1. 构建Htt^Q111-Cas9双转基因小鼠模型，实现组织特异性基因编辑；

2. 优化AAV8（肝脏靶向）和PHP.eB（血脑屏障穿透型）载体递送系统，实现高效sgRNA递送；

3. 开发基于毛细管电泳的CAG重复片段分析技术，定量检测体细胞突变水平；

4. 建立深度测序（NGS）编辑效率评估体系，确保基因敲除有效性。

主要研究发现

验证CRISPR编辑平台的敏感性

通过靶向已知强效修饰因子（如敲除MSH2使肝脏扩展指数降低55%，而敲除FAN1使其增加40%），证实该平台可检测到与组成型敲除相当的效应。值得注意的是，肝脏中50-60%的移码突变率即可产生完全敲除表型，提示存在双等位基因编辑优势。

新型修饰因子的发现

在GWAS候选基因中，PMS1的敲除表现出与MSH2相当的抑制效果（扩展指数降低50%），而PMS2则呈现相反效应。
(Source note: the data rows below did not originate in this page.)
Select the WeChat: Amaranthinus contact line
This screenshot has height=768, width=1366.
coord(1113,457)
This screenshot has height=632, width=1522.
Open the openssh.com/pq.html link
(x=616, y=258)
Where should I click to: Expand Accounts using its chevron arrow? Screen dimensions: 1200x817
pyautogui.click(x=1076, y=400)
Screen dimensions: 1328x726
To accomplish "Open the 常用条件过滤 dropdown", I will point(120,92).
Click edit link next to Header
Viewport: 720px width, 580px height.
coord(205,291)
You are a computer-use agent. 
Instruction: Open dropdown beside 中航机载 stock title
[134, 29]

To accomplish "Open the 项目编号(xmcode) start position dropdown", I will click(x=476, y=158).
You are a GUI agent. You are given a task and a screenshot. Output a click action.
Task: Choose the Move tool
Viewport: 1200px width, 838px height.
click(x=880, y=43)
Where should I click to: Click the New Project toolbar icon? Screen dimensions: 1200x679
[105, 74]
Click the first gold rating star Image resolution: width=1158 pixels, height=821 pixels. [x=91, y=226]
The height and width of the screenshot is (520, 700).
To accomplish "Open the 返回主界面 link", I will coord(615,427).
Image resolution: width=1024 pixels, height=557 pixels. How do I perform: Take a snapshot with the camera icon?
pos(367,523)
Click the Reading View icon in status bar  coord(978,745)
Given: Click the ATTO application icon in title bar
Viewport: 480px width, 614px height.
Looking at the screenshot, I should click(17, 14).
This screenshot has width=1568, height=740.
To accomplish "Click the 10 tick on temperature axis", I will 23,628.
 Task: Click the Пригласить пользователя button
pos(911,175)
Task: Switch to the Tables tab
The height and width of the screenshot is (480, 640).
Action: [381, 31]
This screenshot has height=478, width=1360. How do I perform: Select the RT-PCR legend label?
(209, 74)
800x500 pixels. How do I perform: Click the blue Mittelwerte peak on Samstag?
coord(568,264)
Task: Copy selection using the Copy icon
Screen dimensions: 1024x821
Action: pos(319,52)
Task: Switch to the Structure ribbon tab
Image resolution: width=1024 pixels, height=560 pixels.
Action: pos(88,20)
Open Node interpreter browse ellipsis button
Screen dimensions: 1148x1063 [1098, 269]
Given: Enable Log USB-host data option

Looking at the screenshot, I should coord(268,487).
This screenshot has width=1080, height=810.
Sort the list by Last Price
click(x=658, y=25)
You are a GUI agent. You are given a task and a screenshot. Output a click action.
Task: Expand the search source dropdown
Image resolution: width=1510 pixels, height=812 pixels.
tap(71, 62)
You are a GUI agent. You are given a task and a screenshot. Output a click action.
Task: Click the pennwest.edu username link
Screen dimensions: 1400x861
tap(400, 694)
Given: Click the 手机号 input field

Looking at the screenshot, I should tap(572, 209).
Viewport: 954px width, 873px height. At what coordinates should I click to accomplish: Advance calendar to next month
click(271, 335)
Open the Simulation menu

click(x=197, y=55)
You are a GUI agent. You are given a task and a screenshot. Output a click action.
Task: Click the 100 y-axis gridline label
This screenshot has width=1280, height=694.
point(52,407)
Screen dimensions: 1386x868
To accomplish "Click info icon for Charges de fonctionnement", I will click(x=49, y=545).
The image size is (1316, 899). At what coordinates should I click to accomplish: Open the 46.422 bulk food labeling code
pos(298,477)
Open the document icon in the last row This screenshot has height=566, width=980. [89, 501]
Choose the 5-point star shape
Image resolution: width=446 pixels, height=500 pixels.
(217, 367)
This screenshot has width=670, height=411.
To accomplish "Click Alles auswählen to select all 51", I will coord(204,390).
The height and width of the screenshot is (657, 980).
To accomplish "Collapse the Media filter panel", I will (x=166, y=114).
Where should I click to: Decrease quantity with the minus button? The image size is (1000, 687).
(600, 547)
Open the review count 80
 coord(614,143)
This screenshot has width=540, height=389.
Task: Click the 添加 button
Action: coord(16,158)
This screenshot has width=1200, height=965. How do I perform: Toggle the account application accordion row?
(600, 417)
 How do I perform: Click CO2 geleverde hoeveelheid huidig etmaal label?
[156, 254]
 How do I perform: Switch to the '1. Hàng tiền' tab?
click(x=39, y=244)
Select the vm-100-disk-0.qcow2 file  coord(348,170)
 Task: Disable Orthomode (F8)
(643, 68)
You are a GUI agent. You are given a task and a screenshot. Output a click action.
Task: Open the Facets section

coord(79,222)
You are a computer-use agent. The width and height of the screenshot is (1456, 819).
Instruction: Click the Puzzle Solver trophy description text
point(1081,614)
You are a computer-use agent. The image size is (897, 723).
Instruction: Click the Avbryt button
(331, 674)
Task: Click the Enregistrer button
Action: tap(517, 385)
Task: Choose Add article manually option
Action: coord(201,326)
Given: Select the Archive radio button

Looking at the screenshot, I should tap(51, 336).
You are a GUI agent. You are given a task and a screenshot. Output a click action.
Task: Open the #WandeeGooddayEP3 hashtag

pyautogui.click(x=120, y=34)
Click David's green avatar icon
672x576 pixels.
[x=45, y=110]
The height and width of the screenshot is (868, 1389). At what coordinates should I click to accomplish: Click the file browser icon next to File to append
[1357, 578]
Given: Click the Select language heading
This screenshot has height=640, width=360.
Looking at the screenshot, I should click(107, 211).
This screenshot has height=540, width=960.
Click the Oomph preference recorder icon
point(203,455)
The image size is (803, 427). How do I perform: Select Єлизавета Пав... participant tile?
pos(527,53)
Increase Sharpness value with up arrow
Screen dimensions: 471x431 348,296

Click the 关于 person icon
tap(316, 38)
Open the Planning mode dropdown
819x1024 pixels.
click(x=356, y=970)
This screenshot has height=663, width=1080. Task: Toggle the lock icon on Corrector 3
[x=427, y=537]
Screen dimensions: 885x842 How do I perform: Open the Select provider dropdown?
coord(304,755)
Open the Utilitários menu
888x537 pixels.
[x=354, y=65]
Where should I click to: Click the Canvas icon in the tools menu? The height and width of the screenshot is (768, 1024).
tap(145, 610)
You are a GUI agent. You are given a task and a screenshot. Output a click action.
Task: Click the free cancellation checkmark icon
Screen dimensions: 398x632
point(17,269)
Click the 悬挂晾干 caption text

DNA修复通路筛选中，POLδ所有四个亚基（POLD1/POLD2/POLD3/POLD4）的敲除均显著抑制扩展，支持其通过链置换合成（strand-displacement synthesis）参与重复序列整合的假说。

脑组织特异性验证

通过PHP.eB介导的脑靶向递送，在纹状体证实了PMS1/POLD1/POLD3的促扩展作用，且效应幅度与肝脏相当（24周时扩展指数变化达35-50%），但FAN1在肝脏中的促扩展效应在脑组织中未显现，提示组织特异性调控机制。

遗传互作网络解析

双基因敲除实验揭示：FAN1的扩展抑制功能完全依赖MLH1存在；PMS2与FAN1存在功能冗余；而MSH6的缺失会削弱FAN1/PMS2的抑制效果，暗示存在未知的MSH6依赖性调控因子。

机制模型与意义

研究提出创新性"稳态失衡"模型：CAG/CTG发夹结构被MutSβ（MSH2-MSH3）识别后，优先招募具有链特异性内切酶活性的MutLγ（MLH1-MLH3），导致新生链缺口产生；POLδ随后通过链置换合成将发夹结构整合为永久性扩展。该过程受到MutLα（MLH1-PMS2）和FAN1等因子的负调控，其平衡状态决定最终扩展概率。

这项研究的意义在于：

1. 创建了可推广至其他重复扩展疾病的体内筛选范式；

2. 将GWAS关联信号转化为功能证据（如PMS1/PMS2）；

3. 揭示POLδ作为新型治疗靶点，其抑制剂可能比MMR靶向药物更安全；

4. 发现FAN1-PMS2-MSH6调控轴，为联合治疗策略提供理论基础。

论文中

展示的脑组织数据，以及中的全基因组关联基因功能验证，共同构成了支撑这些发现的关键证据链。该成果于2025年1月22日在线发表于《Nature Genetics》，为开发延缓亨廷顿病进展的精准医学策略奠定了重要基础。